╭──

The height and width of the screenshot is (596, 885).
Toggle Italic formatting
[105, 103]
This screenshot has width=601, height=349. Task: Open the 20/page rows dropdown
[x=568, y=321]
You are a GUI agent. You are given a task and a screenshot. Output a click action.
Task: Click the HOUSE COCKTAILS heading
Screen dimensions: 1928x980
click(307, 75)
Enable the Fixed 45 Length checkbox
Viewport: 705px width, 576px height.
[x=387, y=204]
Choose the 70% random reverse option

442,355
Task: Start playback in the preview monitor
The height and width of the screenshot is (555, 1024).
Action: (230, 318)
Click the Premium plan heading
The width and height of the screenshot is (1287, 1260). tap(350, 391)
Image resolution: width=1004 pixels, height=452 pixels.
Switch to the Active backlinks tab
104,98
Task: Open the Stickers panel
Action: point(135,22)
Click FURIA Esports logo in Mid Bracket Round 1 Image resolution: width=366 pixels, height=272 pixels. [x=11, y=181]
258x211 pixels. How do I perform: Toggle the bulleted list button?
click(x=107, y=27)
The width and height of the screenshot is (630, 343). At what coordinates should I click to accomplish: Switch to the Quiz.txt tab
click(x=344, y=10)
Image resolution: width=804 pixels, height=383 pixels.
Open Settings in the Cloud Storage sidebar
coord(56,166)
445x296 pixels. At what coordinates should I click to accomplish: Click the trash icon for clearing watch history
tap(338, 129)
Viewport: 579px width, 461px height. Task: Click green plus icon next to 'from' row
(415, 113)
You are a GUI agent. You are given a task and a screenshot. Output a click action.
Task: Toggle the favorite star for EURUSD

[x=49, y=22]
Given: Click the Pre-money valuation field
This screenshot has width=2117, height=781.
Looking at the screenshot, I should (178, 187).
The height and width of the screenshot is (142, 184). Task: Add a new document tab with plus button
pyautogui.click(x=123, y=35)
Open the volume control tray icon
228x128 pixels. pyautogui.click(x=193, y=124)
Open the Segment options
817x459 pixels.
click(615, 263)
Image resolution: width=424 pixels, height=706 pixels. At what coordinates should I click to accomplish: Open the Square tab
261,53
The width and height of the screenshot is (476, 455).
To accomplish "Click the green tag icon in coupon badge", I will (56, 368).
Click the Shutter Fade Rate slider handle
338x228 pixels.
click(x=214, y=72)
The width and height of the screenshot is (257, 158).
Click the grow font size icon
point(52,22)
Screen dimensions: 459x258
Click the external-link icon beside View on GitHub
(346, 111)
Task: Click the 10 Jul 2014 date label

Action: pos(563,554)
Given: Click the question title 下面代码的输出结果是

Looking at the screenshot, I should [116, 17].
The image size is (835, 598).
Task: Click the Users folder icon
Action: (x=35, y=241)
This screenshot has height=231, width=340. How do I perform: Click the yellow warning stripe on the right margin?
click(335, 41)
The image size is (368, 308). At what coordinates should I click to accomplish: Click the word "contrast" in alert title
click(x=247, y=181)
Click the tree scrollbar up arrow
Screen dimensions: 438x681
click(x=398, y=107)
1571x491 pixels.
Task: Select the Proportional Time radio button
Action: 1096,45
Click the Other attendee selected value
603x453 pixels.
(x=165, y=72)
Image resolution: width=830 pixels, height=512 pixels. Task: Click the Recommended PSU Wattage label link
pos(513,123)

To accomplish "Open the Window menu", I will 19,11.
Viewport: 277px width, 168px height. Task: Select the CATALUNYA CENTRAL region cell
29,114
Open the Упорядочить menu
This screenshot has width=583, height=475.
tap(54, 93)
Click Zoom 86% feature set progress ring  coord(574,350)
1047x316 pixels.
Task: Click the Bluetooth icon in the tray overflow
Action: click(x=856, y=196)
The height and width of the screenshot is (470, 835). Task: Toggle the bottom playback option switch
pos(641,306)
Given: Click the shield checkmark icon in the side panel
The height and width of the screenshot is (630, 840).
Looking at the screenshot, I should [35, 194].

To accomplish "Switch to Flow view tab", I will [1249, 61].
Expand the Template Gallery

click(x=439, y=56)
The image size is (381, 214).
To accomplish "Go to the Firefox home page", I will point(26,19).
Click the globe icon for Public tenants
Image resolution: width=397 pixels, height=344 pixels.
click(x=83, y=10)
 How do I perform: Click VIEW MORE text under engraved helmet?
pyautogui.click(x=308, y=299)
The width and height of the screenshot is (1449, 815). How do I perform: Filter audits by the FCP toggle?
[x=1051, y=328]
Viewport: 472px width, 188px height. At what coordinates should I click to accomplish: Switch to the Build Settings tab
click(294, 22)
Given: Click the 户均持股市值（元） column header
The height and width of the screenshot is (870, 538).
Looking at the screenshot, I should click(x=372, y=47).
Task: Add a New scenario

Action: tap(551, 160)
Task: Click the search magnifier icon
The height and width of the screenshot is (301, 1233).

╰──

**ASSIGNED TASK**
From the data above, extract every line in its exact form.

**EXERCISE SOLUTION**
The height and width of the screenshot is (596, 885).
Toggle Italic formatting
[105, 103]
This screenshot has width=601, height=349. Task: Open the 20/page rows dropdown
[x=568, y=321]
You are a GUI agent. You are given a task and a screenshot. Output a click action.
Task: Click the HOUSE COCKTAILS heading
Screen dimensions: 1928x980
click(307, 75)
Enable the Fixed 45 Length checkbox
Viewport: 705px width, 576px height.
[x=387, y=204]
Choose the 70% random reverse option

442,355
Task: Start playback in the preview monitor
The height and width of the screenshot is (555, 1024).
Action: (230, 318)
Click the Premium plan heading
The width and height of the screenshot is (1287, 1260). tap(350, 391)
Image resolution: width=1004 pixels, height=452 pixels.
Switch to the Active backlinks tab
104,98
Task: Open the Stickers panel
Action: point(135,22)
Click FURIA Esports logo in Mid Bracket Round 1 Image resolution: width=366 pixels, height=272 pixels. [x=11, y=181]
258x211 pixels. How do I perform: Toggle the bulleted list button?
click(x=107, y=27)
The width and height of the screenshot is (630, 343). At what coordinates should I click to accomplish: Switch to the Quiz.txt tab
click(x=344, y=10)
Image resolution: width=804 pixels, height=383 pixels.
Open Settings in the Cloud Storage sidebar
coord(56,166)
445x296 pixels. At what coordinates should I click to accomplish: Click the trash icon for clearing watch history
tap(338, 129)
Viewport: 579px width, 461px height. Task: Click green plus icon next to 'from' row
(415, 113)
You are a GUI agent. You are given a task and a screenshot. Output a click action.
Task: Toggle the favorite star for EURUSD

[x=49, y=22]
Given: Click the Pre-money valuation field
This screenshot has width=2117, height=781.
Looking at the screenshot, I should (178, 187).
The height and width of the screenshot is (142, 184). Task: Add a new document tab with plus button
pyautogui.click(x=123, y=35)
Open the volume control tray icon
228x128 pixels. pyautogui.click(x=193, y=124)
Open the Segment options
817x459 pixels.
click(615, 263)
Image resolution: width=424 pixels, height=706 pixels. At what coordinates should I click to accomplish: Open the Square tab
261,53
The width and height of the screenshot is (476, 455).
To accomplish "Click the green tag icon in coupon badge", I will (56, 368).
Click the Shutter Fade Rate slider handle
338x228 pixels.
click(x=214, y=72)
The width and height of the screenshot is (257, 158).
Click the grow font size icon
point(52,22)
Screen dimensions: 459x258
Click the external-link icon beside View on GitHub
(346, 111)
Task: Click the 10 Jul 2014 date label

Action: pos(563,554)
Given: Click the question title 下面代码的输出结果是

Looking at the screenshot, I should [116, 17].
The image size is (835, 598).
Task: Click the Users folder icon
Action: (x=35, y=241)
This screenshot has height=231, width=340. How do I perform: Click the yellow warning stripe on the right margin?
click(335, 41)
The image size is (368, 308). At what coordinates should I click to accomplish: Click the word "contrast" in alert title
click(x=247, y=181)
Click the tree scrollbar up arrow
Screen dimensions: 438x681
click(x=398, y=107)
1571x491 pixels.
Task: Select the Proportional Time radio button
Action: 1096,45
Click the Other attendee selected value
603x453 pixels.
(x=165, y=72)
Image resolution: width=830 pixels, height=512 pixels. Task: Click the Recommended PSU Wattage label link
pos(513,123)

To accomplish "Open the Window menu", I will 19,11.
Viewport: 277px width, 168px height. Task: Select the CATALUNYA CENTRAL region cell
29,114
Open the Упорядочить menu
This screenshot has width=583, height=475.
tap(54, 93)
Click Zoom 86% feature set progress ring  coord(574,350)
1047x316 pixels.
Task: Click the Bluetooth icon in the tray overflow
Action: click(x=856, y=196)
The height and width of the screenshot is (470, 835). Task: Toggle the bottom playback option switch
pos(641,306)
Given: Click the shield checkmark icon in the side panel
The height and width of the screenshot is (630, 840).
Looking at the screenshot, I should [35, 194].

To accomplish "Switch to Flow view tab", I will [1249, 61].
Expand the Template Gallery

click(x=439, y=56)
The image size is (381, 214).
To accomplish "Go to the Firefox home page", I will point(26,19).
Click the globe icon for Public tenants
Image resolution: width=397 pixels, height=344 pixels.
click(x=83, y=10)
 How do I perform: Click VIEW MORE text under engraved helmet?
pyautogui.click(x=308, y=299)
The width and height of the screenshot is (1449, 815). How do I perform: Filter audits by the FCP toggle?
[x=1051, y=328]
Viewport: 472px width, 188px height. At what coordinates should I click to accomplish: Switch to the Build Settings tab
click(294, 22)
Given: Click the 户均持股市值（元） column header
The height and width of the screenshot is (870, 538).
Looking at the screenshot, I should click(x=372, y=47).
Task: Add a New scenario

Action: tap(551, 160)
Task: Click the search magnifier icon
The height and width of the screenshot is (301, 1233).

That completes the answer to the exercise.